* **What the task asks**:
Omit all pictures and give the records below again exactly as written.

* **Materials provided**:
□ □ □ □ □ □ □

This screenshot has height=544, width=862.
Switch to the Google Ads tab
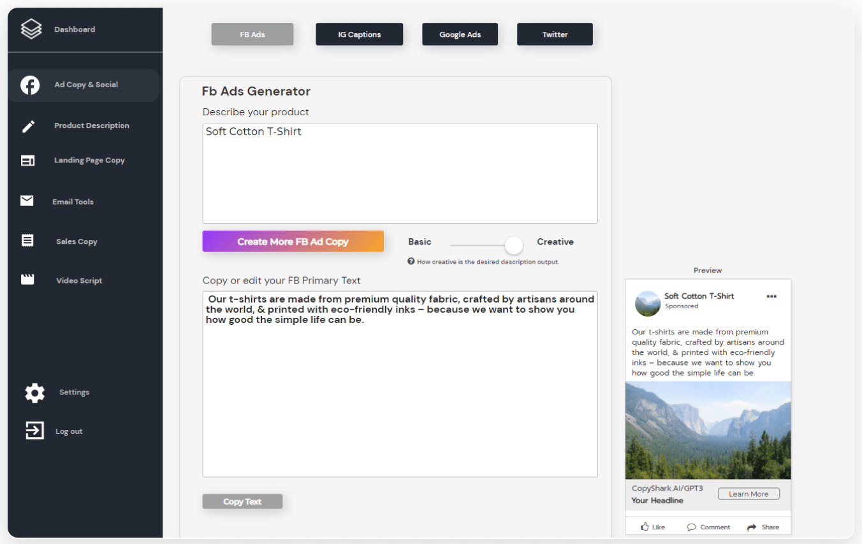[460, 34]
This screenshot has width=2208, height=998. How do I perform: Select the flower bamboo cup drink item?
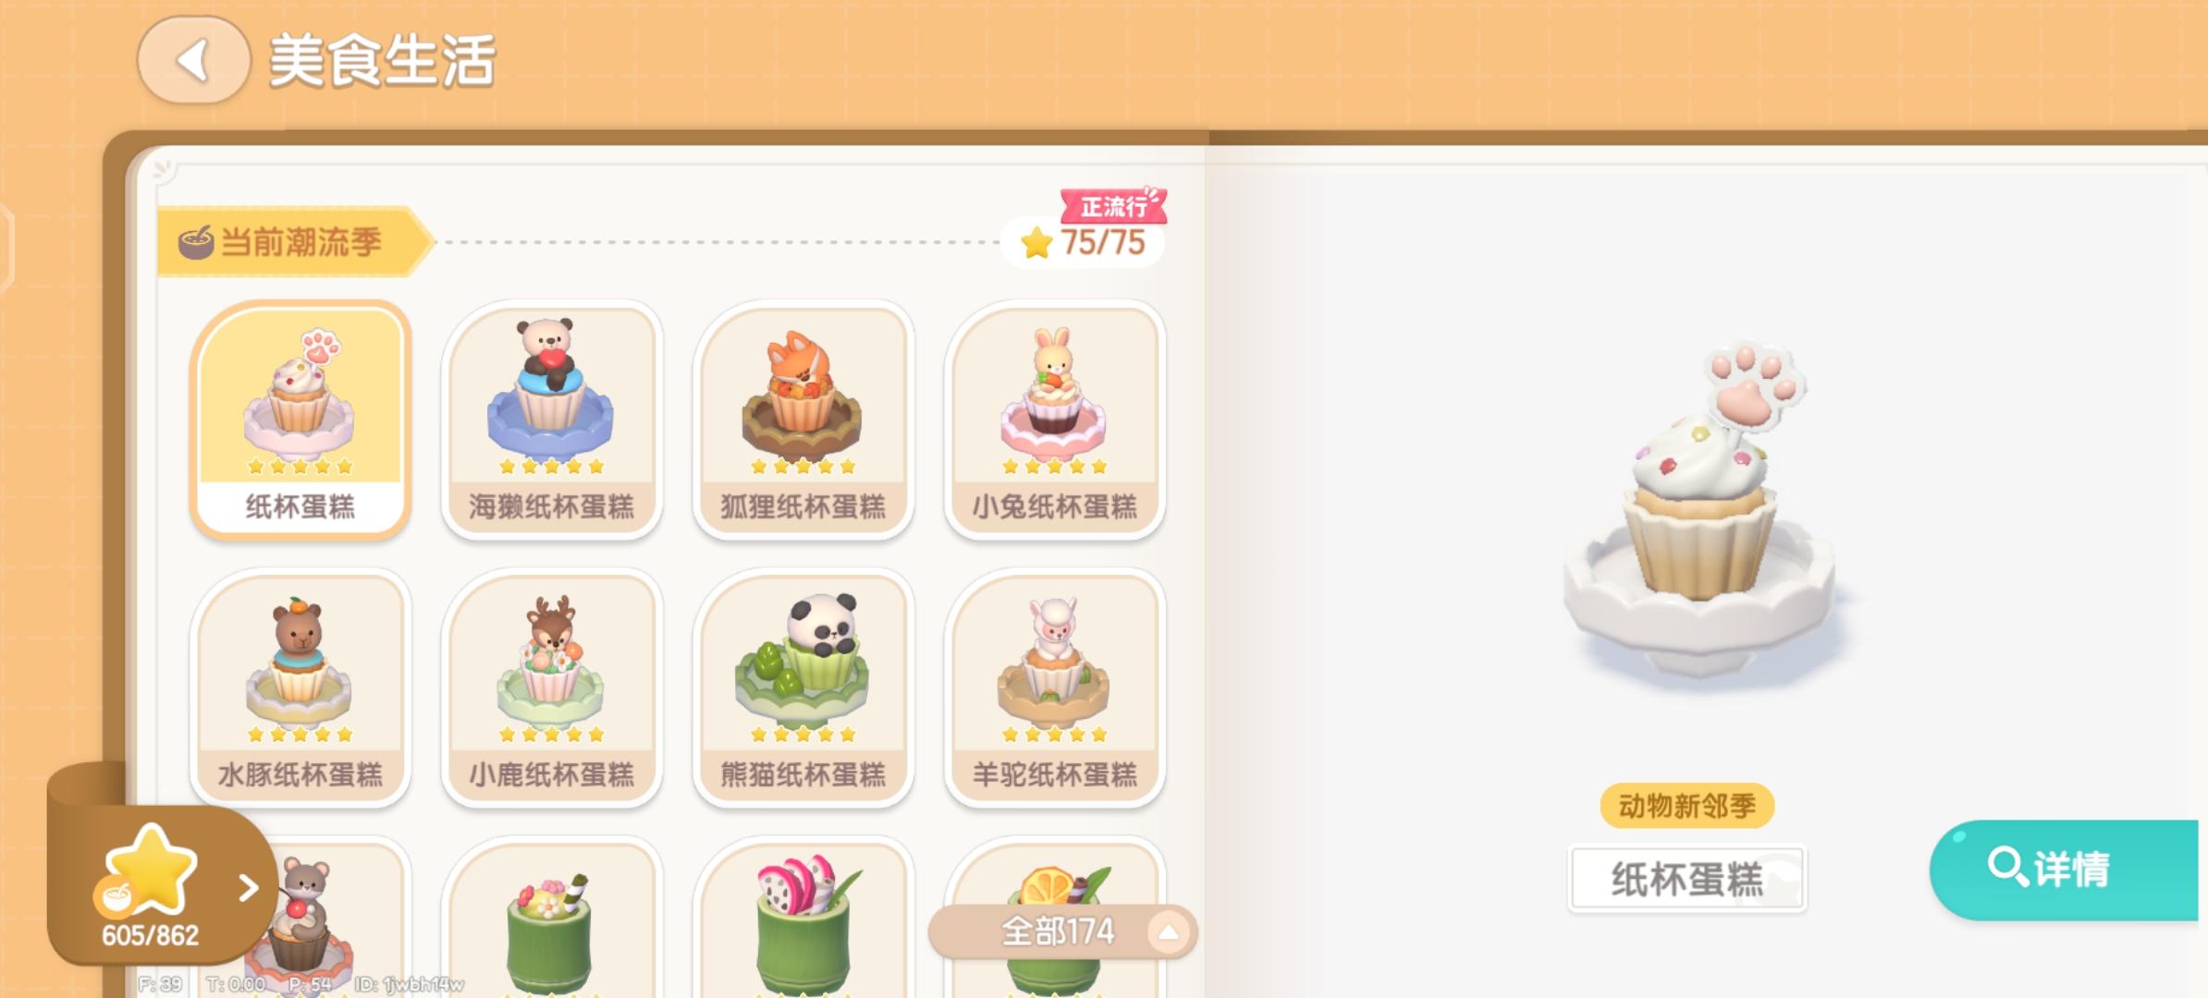pos(552,918)
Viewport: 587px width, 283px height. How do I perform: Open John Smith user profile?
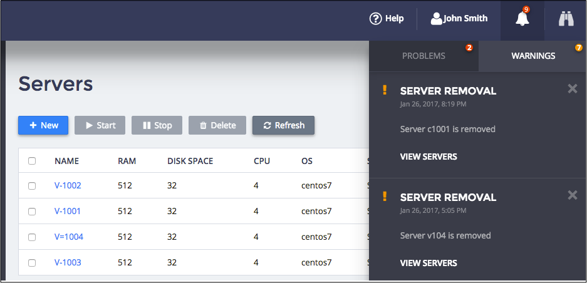(459, 19)
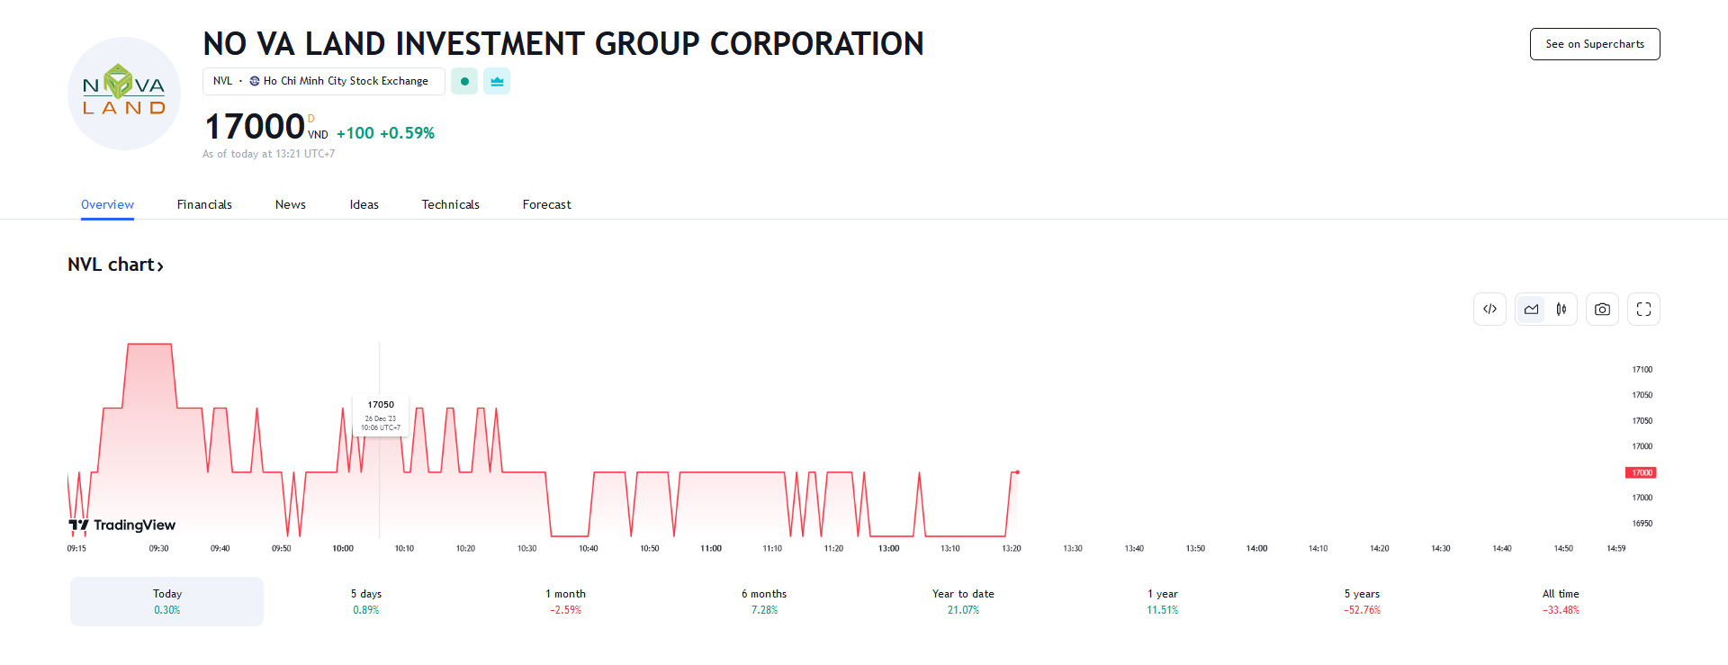
Task: Click the embed code icon
Action: click(x=1490, y=310)
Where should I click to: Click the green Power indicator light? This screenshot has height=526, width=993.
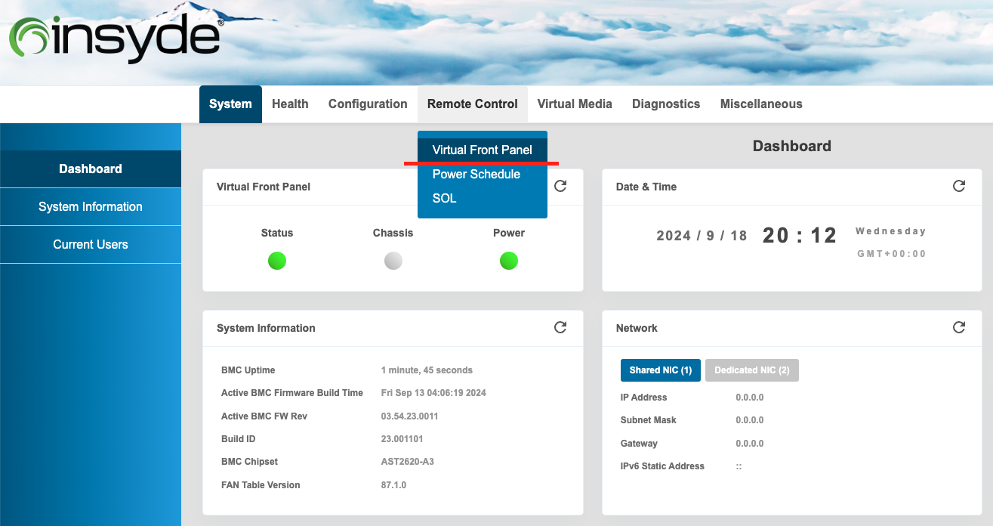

□ □ □ □ □ □ □

* **Problem solution**:
This screenshot has height=544, width=862.
Switch to the Google Ads tab
[460, 34]
This screenshot has width=2208, height=998. How do I perform: Select the flower bamboo cup drink item?
pos(552,918)
Viewport: 587px width, 283px height. How do I perform: Open John Smith user profile?
(459, 19)
Task: Click the embed code icon
Action: click(x=1490, y=310)
Where should I click to: Click the green Power indicator light? This screenshot has height=526, width=993.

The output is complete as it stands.